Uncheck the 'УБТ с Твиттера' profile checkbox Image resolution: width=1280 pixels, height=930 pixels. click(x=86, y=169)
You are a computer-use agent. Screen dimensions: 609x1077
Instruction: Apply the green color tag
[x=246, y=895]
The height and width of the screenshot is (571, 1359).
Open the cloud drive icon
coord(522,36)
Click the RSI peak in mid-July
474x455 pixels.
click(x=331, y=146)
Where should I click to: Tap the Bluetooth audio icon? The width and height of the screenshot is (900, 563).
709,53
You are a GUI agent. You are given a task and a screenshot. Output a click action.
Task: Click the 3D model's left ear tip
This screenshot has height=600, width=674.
=======
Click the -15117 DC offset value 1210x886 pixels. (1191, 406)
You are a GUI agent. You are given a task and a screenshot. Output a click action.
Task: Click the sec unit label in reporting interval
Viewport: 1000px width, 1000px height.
=======
Work required => In the entries above, find the line with "Instruction: Apply the green color tag" and the line with "This screenshot has height=600, width=674.", then set down exactly those two and every line between them, nothing else.

Task solution =>
Instruction: Apply the green color tag
[x=246, y=895]
The height and width of the screenshot is (571, 1359).
Open the cloud drive icon
coord(522,36)
Click the RSI peak in mid-July
474x455 pixels.
click(x=331, y=146)
Where should I click to: Tap the Bluetooth audio icon? The width and height of the screenshot is (900, 563).
709,53
You are a GUI agent. You are given a task and a screenshot. Output a click action.
Task: Click the 3D model's left ear tip
This screenshot has height=600, width=674.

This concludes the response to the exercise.